Thai Pepper is said to have a good flavor if you can stand the heat. The 3-4 inch long fruit starts out green and then ripens to a bright red. Compared to the Habanero (215,000 Scovilles) this pepper is at the lower range of peppers coming in at 35,000 to 40,00 Scoville Units.
Thai Pepper plants are strong and well-branched to support the clusters of fruit. These peppers grow upward and can be used as an ornamental plant. Birds seem to be immune to the effects of the capsaicin so they eat the peppers and can spread the seeds.
Most or all hot peppers originate in Mexico, Central and South America.
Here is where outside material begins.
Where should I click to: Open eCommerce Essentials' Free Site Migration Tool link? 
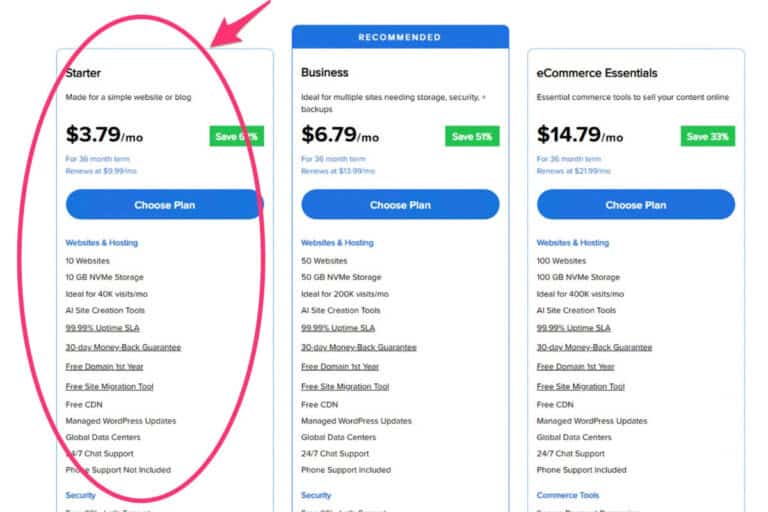pyautogui.click(x=581, y=386)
They were dispersed as explorers came west and then returned to Europe and Asia. Being sensitive to the cold, planting should be delayed until the danger of frost is past in the spring. Ideal temperatures are 70 to 80 degrees F during the day, and 60 to 70 degrees F at night. Usually, the plants set satisfactory crops when temperatures are between 65 and 80 degrees F and the soil is well-supplied with moisture. Avoid a soggy, water-logged soil condition when growing peppers.
How To Grow: Plant in full sun.
Spacing: Plant 18″-24″ apart.
Height: Grows 18″ to 24″ tall.
Outstanding Features: These peppers are 5 to 10 times hotter than a jalapeno!
Tips: Water plants thoroughly after transplanting. Avoid planting under conditions that will stunt the plants and lead to poor production, such as cold weather, lack of sufficient soil moisture, or lack of sufficient fertilizer. Water deeply but not too often.